A USB host controller occupies one
interrupt, which is shared among all devices attached to the bus.
This small resource footprint allows multiple USB host controllers to
be installed in a system without undue demands on scarce IRQs.
Although each USB host controller can in theory support as many as
127 devices, it's often better to distribute
multiple USB devices among host controllers to avoid conflicts.
A USB 1.1 bus provides 12 Mb/s of
bandwidth and a USB 2.0 bus provides 480 Mb/s of bandwidth, which is
shared among all devices attached to the bus. Many devices may
communicate simultaneously on a USB, provided that adequate bandwidth
is available to service all of them at the same time. Properly
designed USB peripherals and drivers use bandwidth dynamically,
releasing bandwidth they are not using so that it can be used by
other devices. For isochronous (time-critical) tasks such as audio or
video streams, USB permits dedicating bandwidth as needed to a
particular peripheral, although that dedicated bandwidth then becomes
permanently unavailable for use by other peripherals.

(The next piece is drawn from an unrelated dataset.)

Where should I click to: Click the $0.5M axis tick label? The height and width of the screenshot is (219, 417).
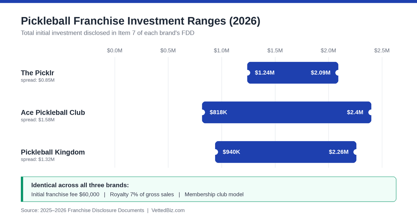pyautogui.click(x=168, y=50)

In addition to providing a data
connection, USB provides electrical power to peripherals, allowing
you to eliminate the tangle of power cables required by traditional
peripherals. That power, however, is limited to 500 milliamps (mA),
which must be shared by all unpowered devices connected to the USB
port. In practice, that means that only low-power peripherals, such
as keyboards and mice, can be powered directly by a USB connection.
High-power peripherals, such as printers and scanners, usually (but
not always) have their own power bricks and are powered directly from
a standard AC receptacle. For example, the Canon Canoscan 1220U
relies on the USB port for power. Despite the minimal amount of
current available on the USB port, it is possible to connect multiple
unpowered USB peripherals by connecting them to powered USB hubs,
each port of which has its own 500 milliamp supply.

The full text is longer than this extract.